The erosion that scoured the region to make Chaco Canyon is recent, probably mostly from glacial times (the past two million years or so) when there were no glaciers here, but abundant rainfall would have caused significant erosion. Erosion continues to this day – Pueblo Bonito was built adjacent to a precariously poised slice of cliff that the Chacoans recognized as a threat (they built a retaining wall against it) and that the Park Service named “Threatening Rock.” Despite precautions, it collapsed on January 22, 1941, and destroyed part of Pueblo Bonito. Erosion always wins.
The layers of the Cretaceous rocks are pretty thin, and they weather into flat slabs, making them ideal for building construction by piling them up and chinking the spaces between with smaller flat pieces. That’s what the Chacoans did, quite artistically, as you can see in my photos from a trip there in 1987. The small chinking pieces probably came from the Menefee Formation while the larger slabs are Cliff House Sandstone.
The reasons for the decline of the Chaco culture and abandonment of the settlements in Chaco Canyon are complex and still debated, but there is little doubt that a major drought period beginning about 1130 (a.d.) and lasting for at least 50 years was an important factor.
*A grook is a short aphoristic poem invented by Danish polymath Piet Hein (1905-1996).
It is fascinating to read this essay and the deep history of the place you sketched. I visited the place with my mother sometime in the mid sixties I believe and the ruins made an indelible impression on me.
We had the park almost to ourselves. There were very few visitors- maybe less than a dozen cars at the Visitor Center. Never has a place seemed so haunted to me, by the ghosts of a vanished civilization.

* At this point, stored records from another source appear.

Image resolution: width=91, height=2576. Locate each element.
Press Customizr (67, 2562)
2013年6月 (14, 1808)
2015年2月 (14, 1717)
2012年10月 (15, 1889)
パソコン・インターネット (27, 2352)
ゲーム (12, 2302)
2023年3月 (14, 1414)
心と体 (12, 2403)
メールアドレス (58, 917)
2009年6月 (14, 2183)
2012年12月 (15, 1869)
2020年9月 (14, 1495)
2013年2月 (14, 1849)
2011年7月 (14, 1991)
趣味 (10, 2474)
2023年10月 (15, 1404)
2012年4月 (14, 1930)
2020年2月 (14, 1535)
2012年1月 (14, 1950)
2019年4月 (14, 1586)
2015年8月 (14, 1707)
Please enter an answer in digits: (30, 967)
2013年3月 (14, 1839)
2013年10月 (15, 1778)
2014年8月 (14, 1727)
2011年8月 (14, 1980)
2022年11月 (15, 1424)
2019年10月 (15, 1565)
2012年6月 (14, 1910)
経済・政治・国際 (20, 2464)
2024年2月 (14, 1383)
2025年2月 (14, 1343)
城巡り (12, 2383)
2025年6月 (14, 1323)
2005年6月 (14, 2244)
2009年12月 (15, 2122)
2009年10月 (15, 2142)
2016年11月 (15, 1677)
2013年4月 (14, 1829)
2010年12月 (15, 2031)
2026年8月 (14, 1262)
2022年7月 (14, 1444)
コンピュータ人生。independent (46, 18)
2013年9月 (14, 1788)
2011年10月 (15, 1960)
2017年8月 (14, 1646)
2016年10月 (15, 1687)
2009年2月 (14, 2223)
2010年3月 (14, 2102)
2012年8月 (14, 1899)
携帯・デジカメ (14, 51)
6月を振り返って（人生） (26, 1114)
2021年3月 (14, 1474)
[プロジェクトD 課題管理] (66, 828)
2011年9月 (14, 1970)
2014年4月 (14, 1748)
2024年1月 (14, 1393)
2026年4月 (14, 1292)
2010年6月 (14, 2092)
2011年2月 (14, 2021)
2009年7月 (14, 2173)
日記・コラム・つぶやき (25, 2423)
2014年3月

I read one theory that the Chaco people had to relocate due to deforestation. But whatever the reason, they left a place that is lonely and windswept. A good time to visit is in the Autumn when school season has started and the crowds have thinned. Then one can commune with the ancient civilization and contemplate how our own civilization will depart someday and leave behind its own ruins for later visitors to ponder.